Somadas, as economias do bloco expandido representam uma fatia expressiva do Produto Interno Bruto mundial e da população global, superando o peso combinado de blocos econômicos tradicionais em alguns indicadores demográficos e de crescimento projetado para as próximas décadas. Esse peso crescente é justamente o que atrai a atenção de investidores internacionais e formuladores de política econômica para cada novo encontro do bloco, já que decisões tomadas nesses fóruns podem influenciar fluxos de comércio e investimento em escala global.

Como acompanhar as decisões do BRICS influencia decisões de investimento

Investidores institucionais e gestores de fundos que atuam com mercados emergentes costumam monitorar de perto os desdobramentos de encontros como este, já que sinalizações sobre cooperação comercial, acordos de infraestrutura e mudanças em mecanismos de pagamento entre os países-membros podem impactar diretamente o desempenho de ativos ligados a essas economias, incluindo moedas, títulos públicos e ações de empresas com forte exposição ao comércio exterior dentro do bloco.

O papel da sociedade civil e do público em geral

Embora o Fórum Parlamentar do BRICS seja um espaço majoritariamente técnico e diplomático, suas decisões e discussões tendem a se refletir, ao longo do tempo, em políticas públicas que afetam diretamente o cidadão comum, seja por meio de acordos comerciais que alteram preços de produtos importados, seja por investimentos em infraestrutura financiados pelo Novo Banco de Desenvolvimento que geram empregos locais. Acompanhar esse tipo de agenda internacional, mesmo de forma superficial, ajuda a entender melhor o contexto econômico mais amplo em que decisões domésticas de política econômica são tomadas.

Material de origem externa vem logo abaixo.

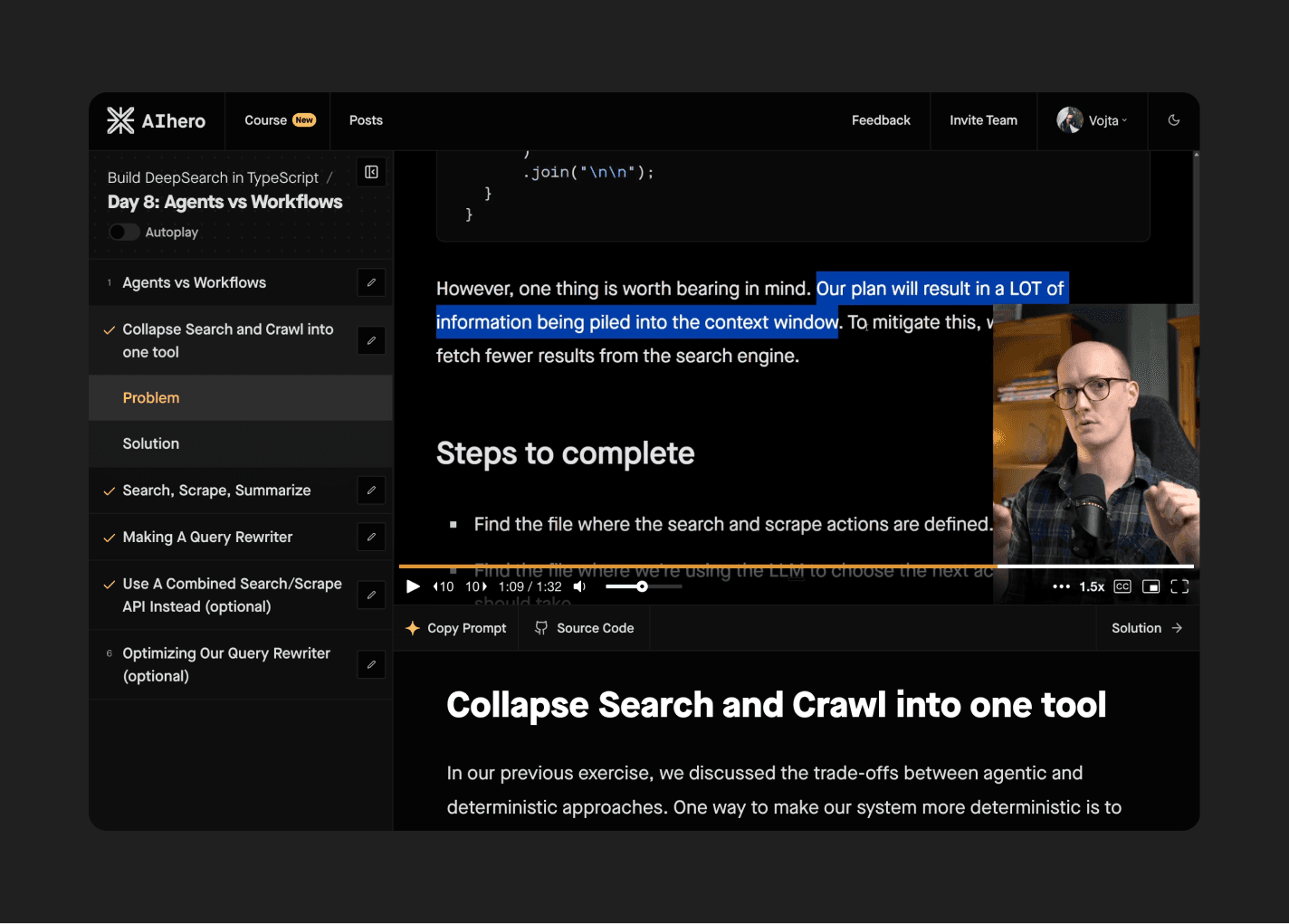
Task: Play the lesson video
Action: [413, 586]
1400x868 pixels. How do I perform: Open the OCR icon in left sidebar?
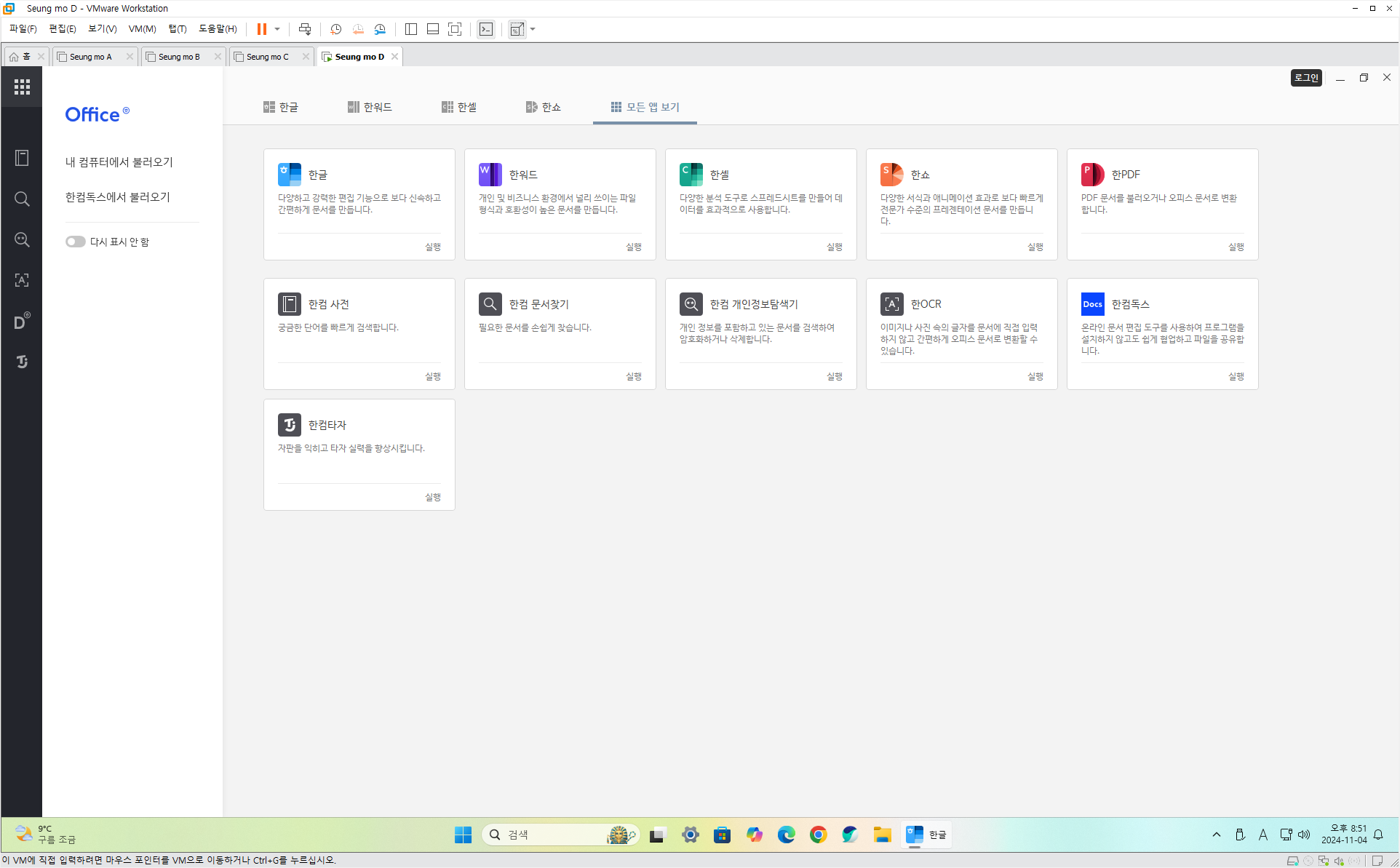22,280
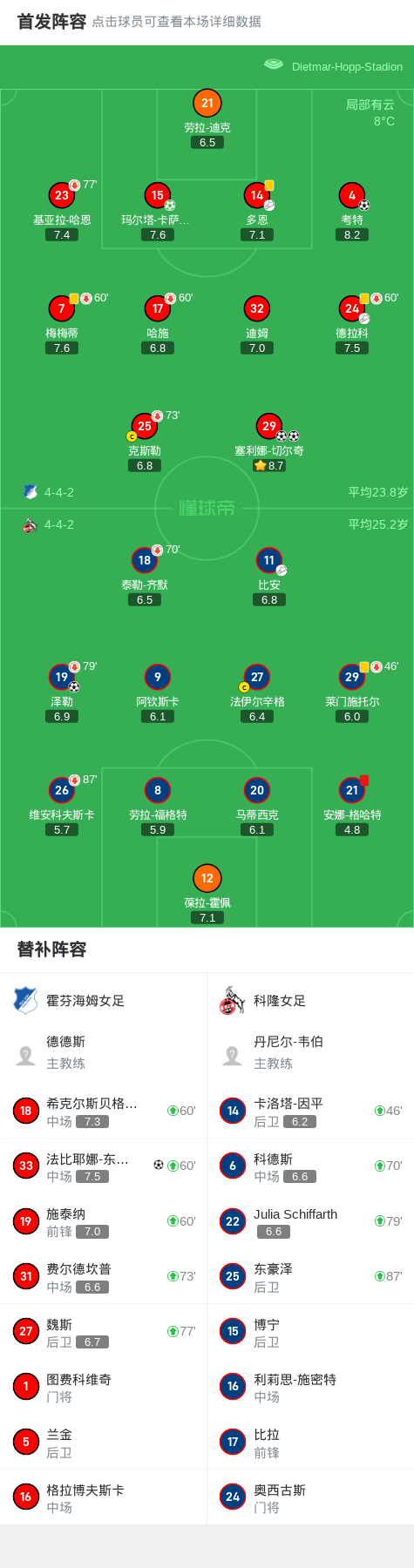Tap the Dietmar-Hopp-Stadion stadium icon
Screen dimensions: 414x1568
pyautogui.click(x=274, y=64)
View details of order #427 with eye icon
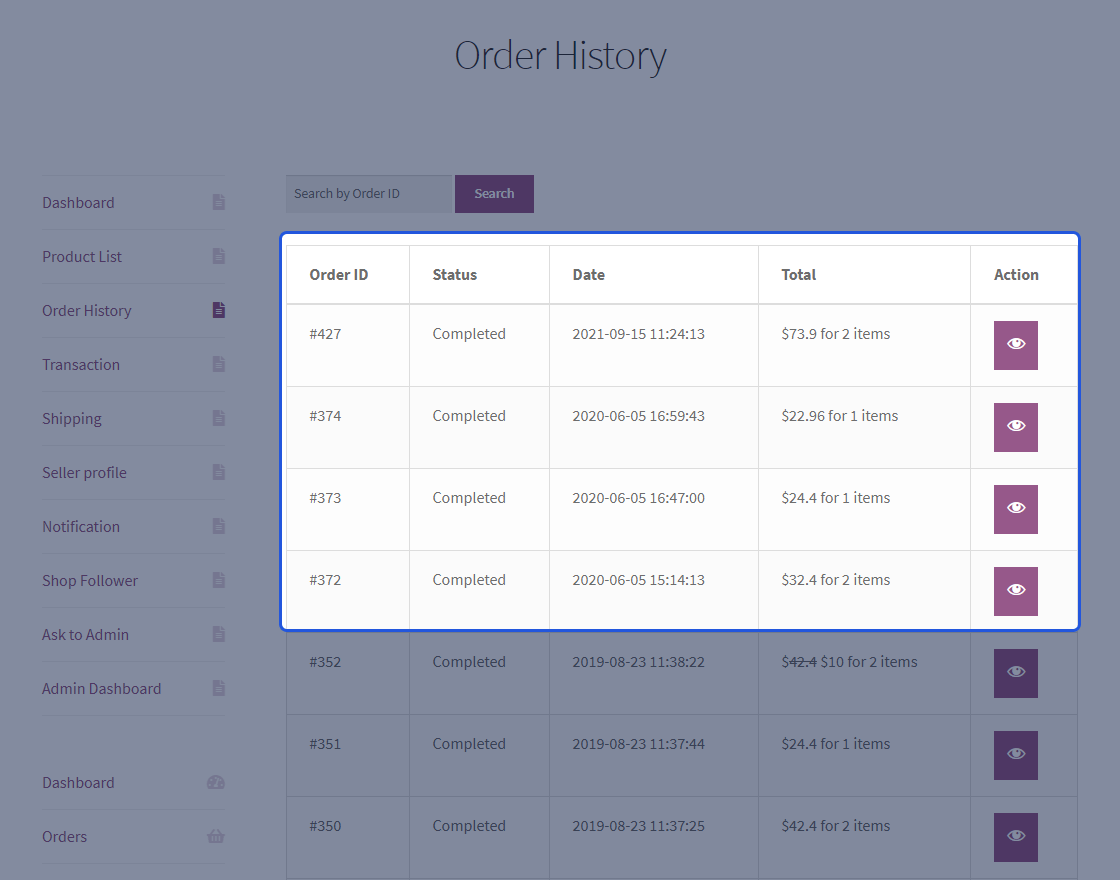 [1015, 344]
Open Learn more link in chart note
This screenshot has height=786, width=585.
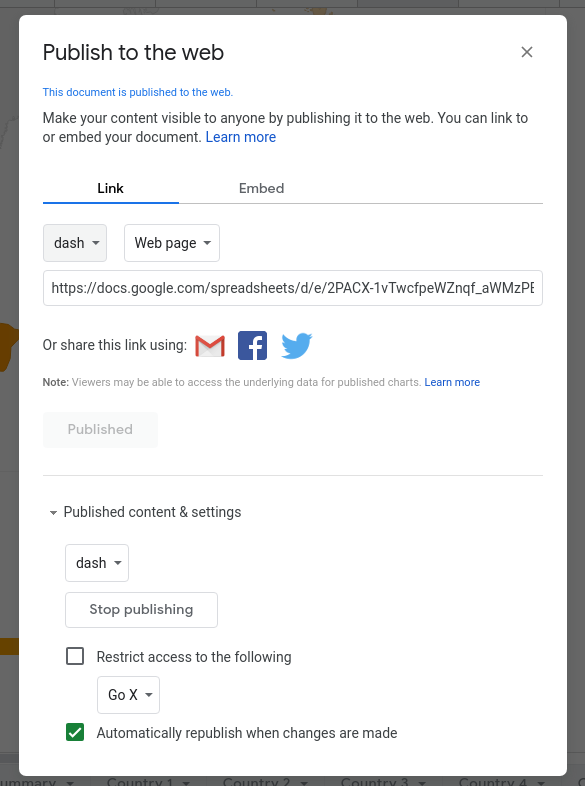click(x=452, y=382)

Perguntas frequentes sobre o Fórum Parlamentar do BRICS

O que diferencia o Fórum Parlamentar das cúpulas de chefes de Estado do BRICS? O fórum parlamentar reúne legisladores e presidentes de comissões de relações exteriores, com foco em cooperação legislativa, enquanto as cúpulas reúnem chefes de Estado e definem diretrizes políticas e econômicas de mais alto nível. O Brasil sedia esse fórum todos os anos? Não necessariamente: a sede rotaciona entre os países-membros conforme calendário definido pelo bloco. O fórum tem poder de decisão sobre políticas econômicas? Não diretamente, mas suas recomendações costumam influenciar a pauta de negociações formais entre os governos dos países participantes.

O 11º Fórum Parlamentar do BRICS reforçou o papel do bloco como espaço de articulação entre economias emergentes, discutindo desde comércio e investimentos até coordenação financeira e o fortalecimento do Novo Banco de Desenvolvimento. Com a expansão recente para novos membros, o BRICS segue ganhando peso no cenário econômico internacional, e eventos como este ajudam a consolidar canais de diálogo que vão além das negociações tradicionais entre chefes de Estado, aproximando parlamentares de diferentes países em torno de uma agenda econômica comum.